Pixel coordinate grounding data:

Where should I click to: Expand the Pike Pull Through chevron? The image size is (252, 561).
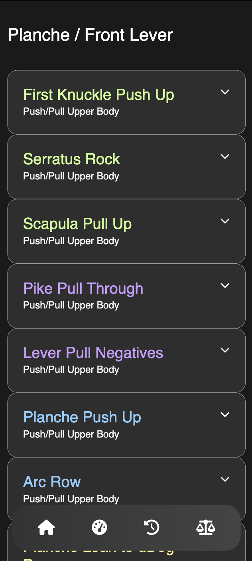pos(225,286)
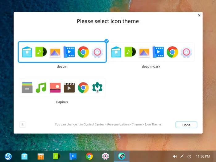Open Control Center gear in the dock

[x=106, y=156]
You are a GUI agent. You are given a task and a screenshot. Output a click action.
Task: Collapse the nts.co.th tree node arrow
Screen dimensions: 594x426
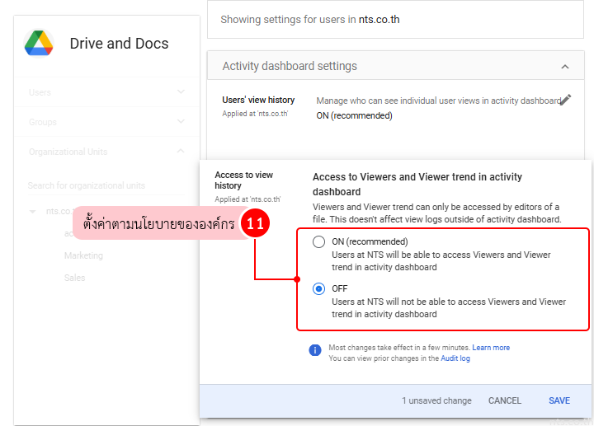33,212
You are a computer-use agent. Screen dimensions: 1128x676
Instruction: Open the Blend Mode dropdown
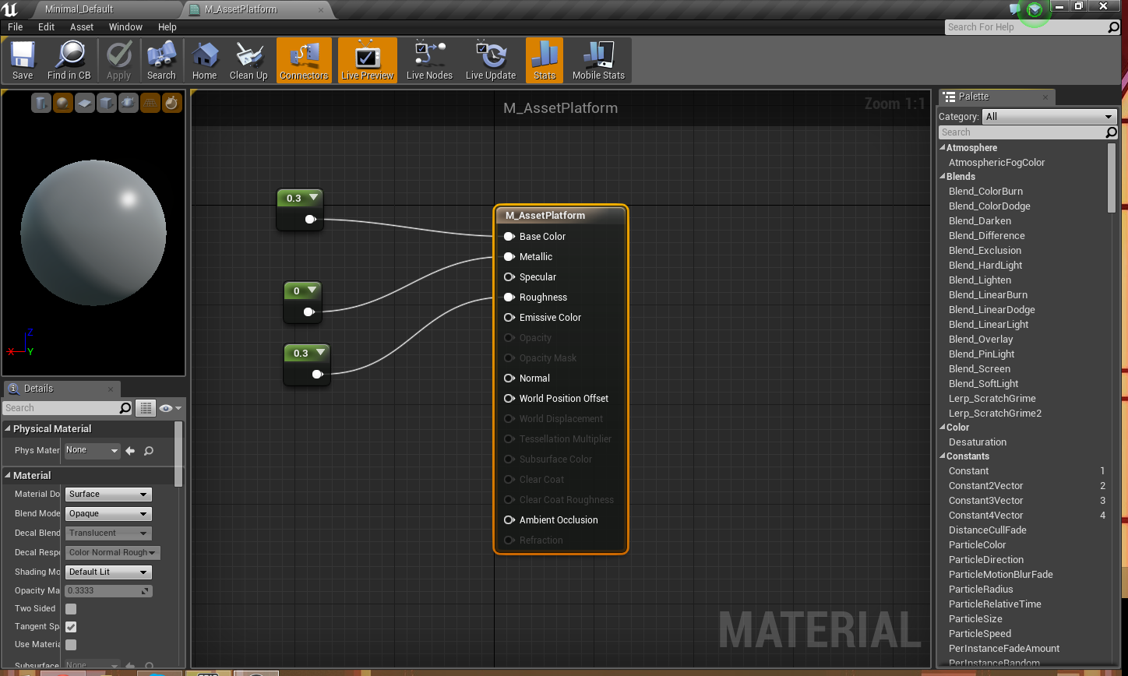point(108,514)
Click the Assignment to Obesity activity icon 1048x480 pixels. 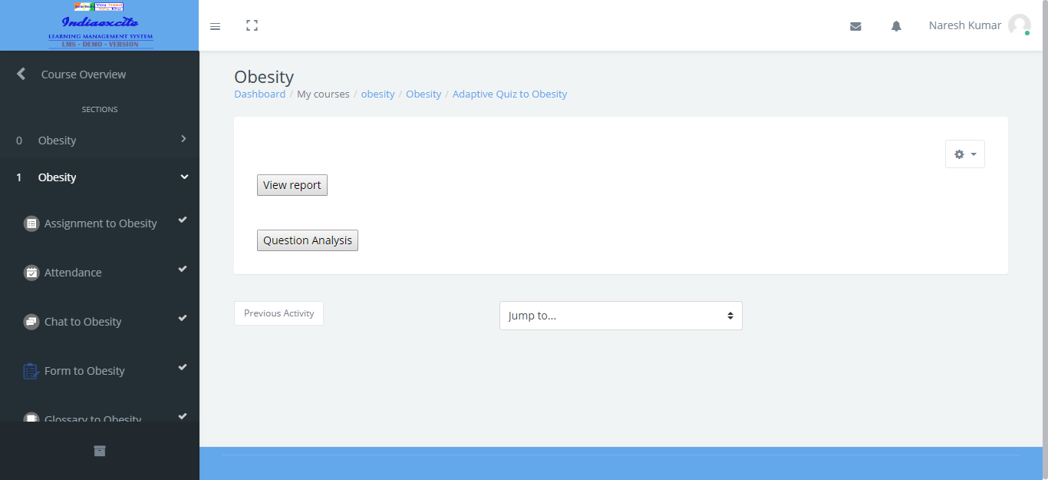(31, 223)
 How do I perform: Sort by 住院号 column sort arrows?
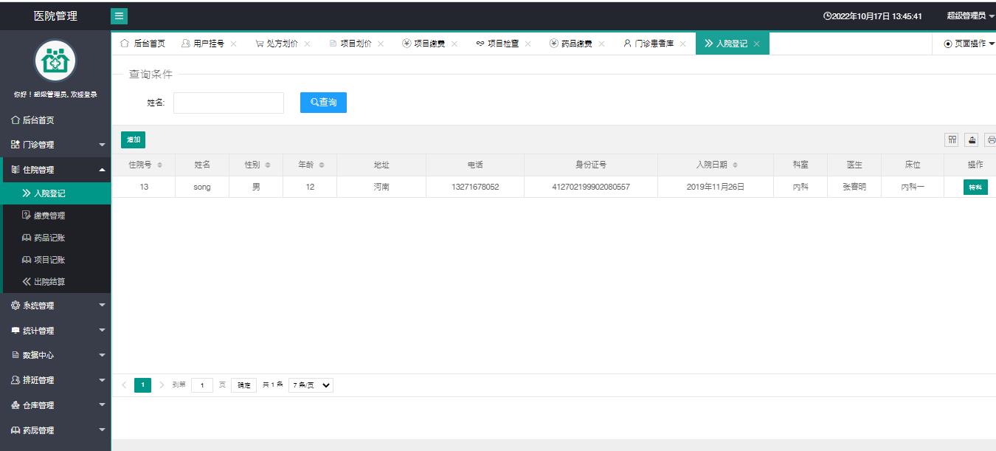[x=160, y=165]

--

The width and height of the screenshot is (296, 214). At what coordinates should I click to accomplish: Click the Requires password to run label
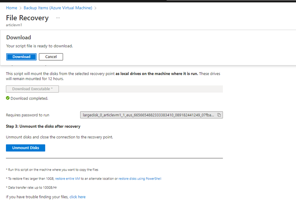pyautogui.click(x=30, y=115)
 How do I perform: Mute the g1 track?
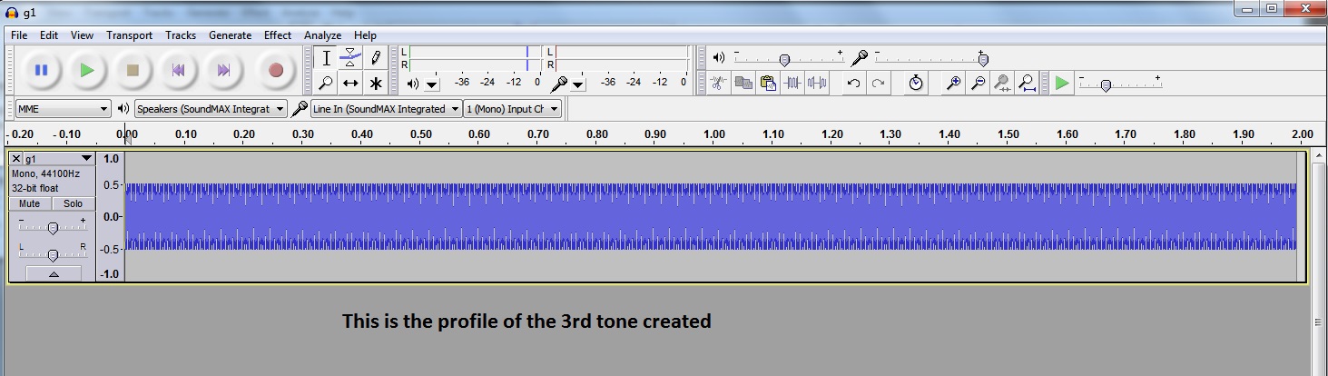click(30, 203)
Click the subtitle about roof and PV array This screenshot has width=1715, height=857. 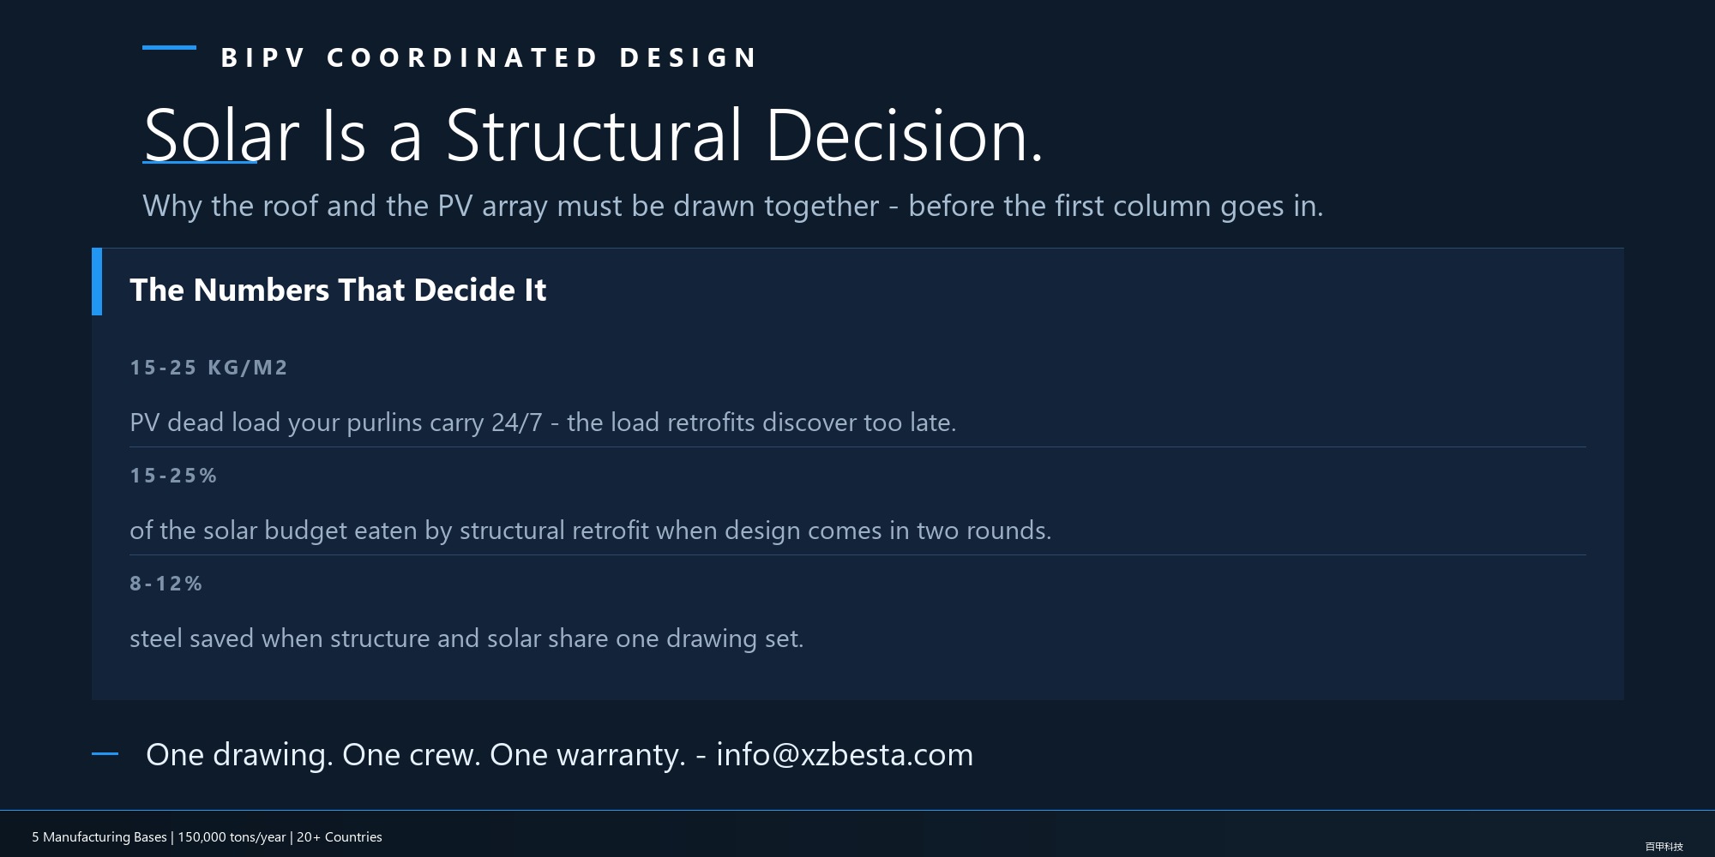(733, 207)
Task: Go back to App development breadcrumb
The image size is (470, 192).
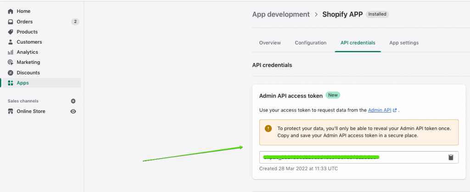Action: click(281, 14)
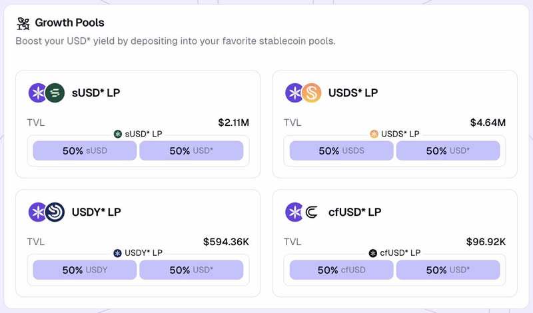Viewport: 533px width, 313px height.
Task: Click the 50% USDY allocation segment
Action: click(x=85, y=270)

▸ TASK INSTRUCTIONS
The lines to set down run from the line with "Where should I" up to and including the line with "Task: Collapse the nts.co.th tree node arrow" in the entries above. Reproduce them exactly, with no pictures.

▸ WRITTEN RESPONSE
Where should I click to: Expand the Pike Pull Through chevron? The image size is (252, 561).
pos(225,286)
Open Control Center gear in the dock

[x=106, y=156]
You are a GUI agent. You are given a task and a screenshot. Output a click action.
Task: Collapse the nts.co.th tree node arrow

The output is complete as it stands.